So: maybe it is a case of "Profile. Don't speculate.”

FX
Janne Blomqvist Jan. 3, 2017, 7:40 p.m. UTC | #9
On Tue, Jan 3, 2017 at 6:50 PM, Andreas Krebbel
<krebbel@linux.vnet.ibm.com> wrote:
> The regression with 8 bit boolean types surfaced with the z10 machine. The ABI is much older. Since
> we cannot change it anymore we should rather talk to the hardware guys to add the instruction we
> need. So for now we probably have to live with the regression in the Fortran cases since as I
> understand it your change fixes an actual problem.

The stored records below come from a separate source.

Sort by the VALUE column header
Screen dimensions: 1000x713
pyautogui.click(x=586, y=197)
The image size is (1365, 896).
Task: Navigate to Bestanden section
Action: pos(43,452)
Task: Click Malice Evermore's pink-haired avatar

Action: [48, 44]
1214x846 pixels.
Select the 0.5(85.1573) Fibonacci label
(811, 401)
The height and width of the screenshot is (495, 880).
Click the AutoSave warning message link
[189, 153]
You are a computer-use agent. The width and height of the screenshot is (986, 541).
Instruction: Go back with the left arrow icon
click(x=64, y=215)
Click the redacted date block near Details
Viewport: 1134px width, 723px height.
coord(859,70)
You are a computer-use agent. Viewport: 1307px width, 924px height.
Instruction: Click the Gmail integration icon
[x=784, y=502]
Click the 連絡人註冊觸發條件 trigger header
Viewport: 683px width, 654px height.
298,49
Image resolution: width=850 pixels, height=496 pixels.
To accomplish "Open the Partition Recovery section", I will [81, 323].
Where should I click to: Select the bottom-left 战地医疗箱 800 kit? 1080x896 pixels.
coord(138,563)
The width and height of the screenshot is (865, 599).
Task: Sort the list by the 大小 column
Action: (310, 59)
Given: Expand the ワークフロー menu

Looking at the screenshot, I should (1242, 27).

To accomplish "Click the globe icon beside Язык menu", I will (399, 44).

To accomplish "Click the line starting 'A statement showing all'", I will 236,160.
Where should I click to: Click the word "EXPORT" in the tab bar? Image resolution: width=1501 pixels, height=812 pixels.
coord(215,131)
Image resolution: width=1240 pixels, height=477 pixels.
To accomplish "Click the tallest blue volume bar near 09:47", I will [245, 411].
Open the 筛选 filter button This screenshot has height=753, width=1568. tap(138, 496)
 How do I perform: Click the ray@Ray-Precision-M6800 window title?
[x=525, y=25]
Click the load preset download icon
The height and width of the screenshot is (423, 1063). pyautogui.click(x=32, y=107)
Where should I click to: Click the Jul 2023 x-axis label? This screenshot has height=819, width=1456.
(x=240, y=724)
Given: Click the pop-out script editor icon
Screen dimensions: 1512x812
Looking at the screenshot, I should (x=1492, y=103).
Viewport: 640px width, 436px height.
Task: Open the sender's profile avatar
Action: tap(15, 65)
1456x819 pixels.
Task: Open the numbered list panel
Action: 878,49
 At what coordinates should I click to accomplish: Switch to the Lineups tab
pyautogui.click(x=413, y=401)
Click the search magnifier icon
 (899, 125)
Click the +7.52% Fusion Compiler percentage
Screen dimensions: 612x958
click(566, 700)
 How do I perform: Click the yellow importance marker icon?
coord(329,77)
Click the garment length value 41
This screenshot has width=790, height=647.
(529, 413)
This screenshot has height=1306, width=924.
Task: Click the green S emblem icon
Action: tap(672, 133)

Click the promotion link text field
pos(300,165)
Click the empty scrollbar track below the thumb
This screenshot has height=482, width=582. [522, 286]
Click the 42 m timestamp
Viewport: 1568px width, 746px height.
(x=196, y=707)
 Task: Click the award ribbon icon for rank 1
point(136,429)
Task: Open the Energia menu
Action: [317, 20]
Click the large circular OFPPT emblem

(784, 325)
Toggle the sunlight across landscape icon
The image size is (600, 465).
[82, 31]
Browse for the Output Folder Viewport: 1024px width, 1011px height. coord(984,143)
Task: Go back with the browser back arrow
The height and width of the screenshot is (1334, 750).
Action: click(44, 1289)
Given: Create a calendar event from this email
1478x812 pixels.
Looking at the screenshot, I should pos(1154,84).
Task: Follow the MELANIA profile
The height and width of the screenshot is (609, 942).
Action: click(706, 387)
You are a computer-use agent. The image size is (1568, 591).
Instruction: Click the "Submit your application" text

I do think this is fixable without waiting for potential improved
hardware.  The vast majority of uses of boolean_type_node in the
Fortran frontend is code like

          tmp = fold_build2_loc (input_location, GT_EXPR,
                                 boolean_type_node, from_len,
                                 build_zero_cst (TREE_TYPE (from_len)));
          tmp = fold_build3_loc (input_location, COND_EXPR,
                                 void_type_node, tmp, extcopy, stdcopy);

where the result of a boolean expression is returned as a
boolean_type_node.  This is a more like high-level language semantics,
whereas on the asm level boolean expressions are of course evaluated
with integer arithmetic (or are there targets where this is not
true?).

So while the Fortran frontend shouldn't redefine the ABI specified
boolean_type_node, for situations like the above we could instead use
some fast_scalar_non_abi_bool_type_node (better name suggestions
welcome?), if we had some mechanism for returning such information
from the backend? Or is there some universal best choice here?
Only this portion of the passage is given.